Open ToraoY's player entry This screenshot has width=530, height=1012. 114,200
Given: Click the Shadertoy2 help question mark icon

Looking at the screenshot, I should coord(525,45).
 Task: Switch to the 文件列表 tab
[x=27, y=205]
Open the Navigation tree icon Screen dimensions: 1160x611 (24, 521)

+===+

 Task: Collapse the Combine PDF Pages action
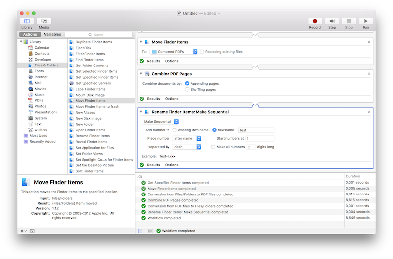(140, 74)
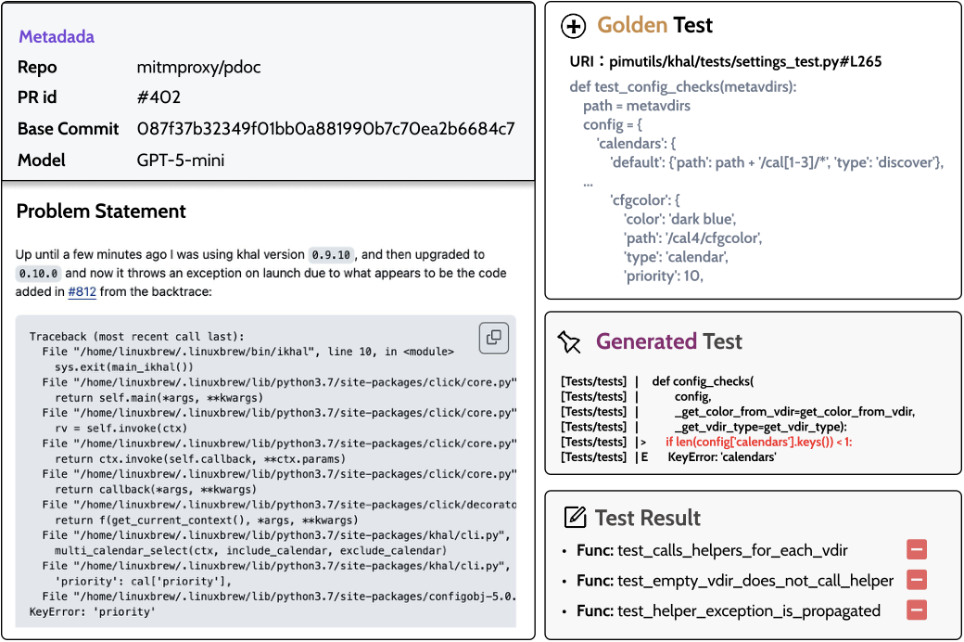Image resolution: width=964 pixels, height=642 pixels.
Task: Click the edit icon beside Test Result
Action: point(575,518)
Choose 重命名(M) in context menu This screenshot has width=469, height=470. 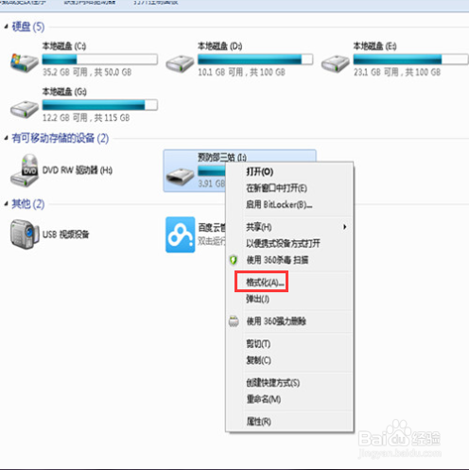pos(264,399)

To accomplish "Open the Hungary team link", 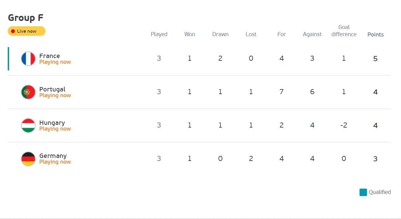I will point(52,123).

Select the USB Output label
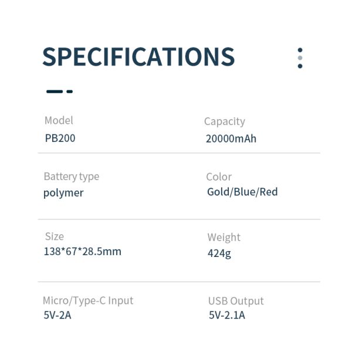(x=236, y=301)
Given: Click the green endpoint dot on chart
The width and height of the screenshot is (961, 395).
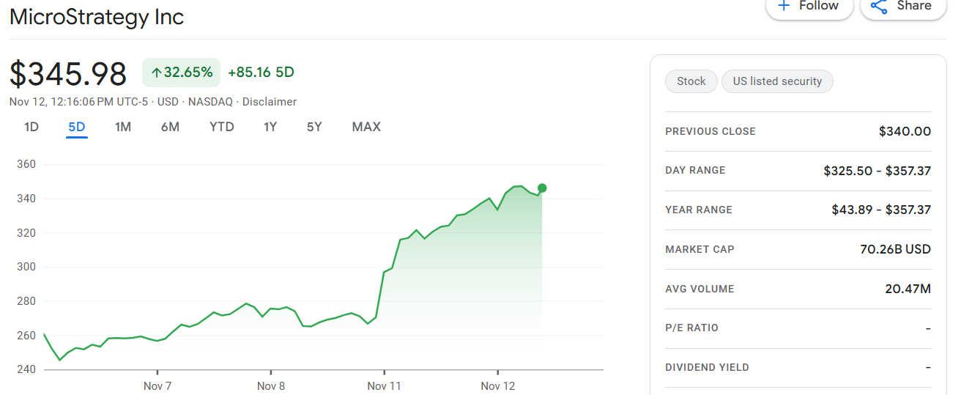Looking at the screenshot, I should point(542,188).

+===+

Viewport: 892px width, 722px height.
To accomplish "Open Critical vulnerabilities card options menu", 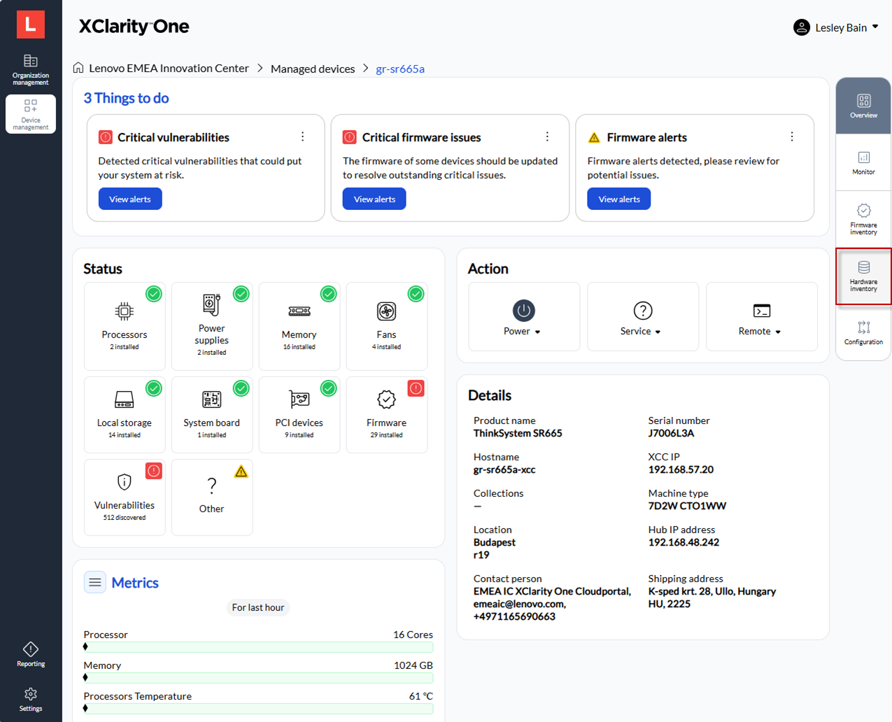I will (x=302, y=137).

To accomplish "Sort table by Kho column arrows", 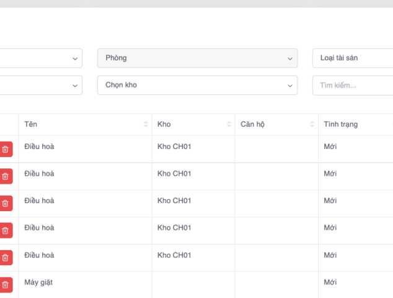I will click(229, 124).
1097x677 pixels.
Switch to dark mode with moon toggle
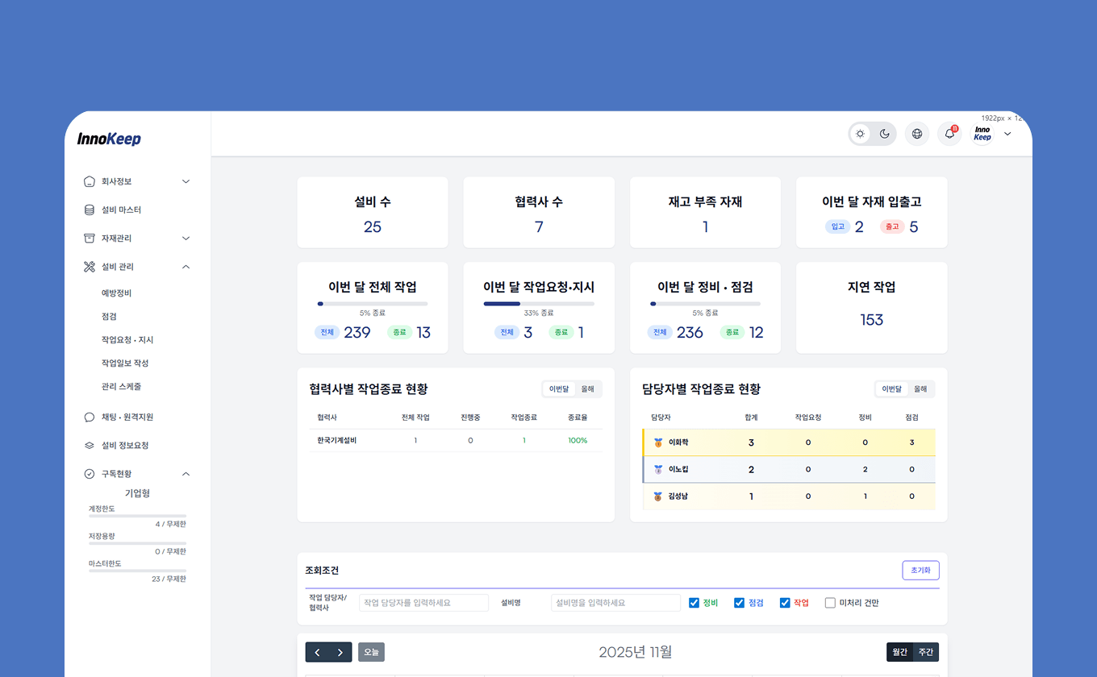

+===+

**GOAL:** Please take the data starting with the line that contains "Open ToraoY's player" and going on through the line that contains "[x=27, y=205]", and reproduce those lines with "tab" swapped for "pane", leaving everything else unchanged.

**WRITTEN RESPONSE:**
Open ToraoY's player entry This screenshot has width=530, height=1012. 114,200
Given: Click the Shadertoy2 help question mark icon

Looking at the screenshot, I should coord(525,45).
 Task: Switch to the 文件列表 pane
[x=27, y=205]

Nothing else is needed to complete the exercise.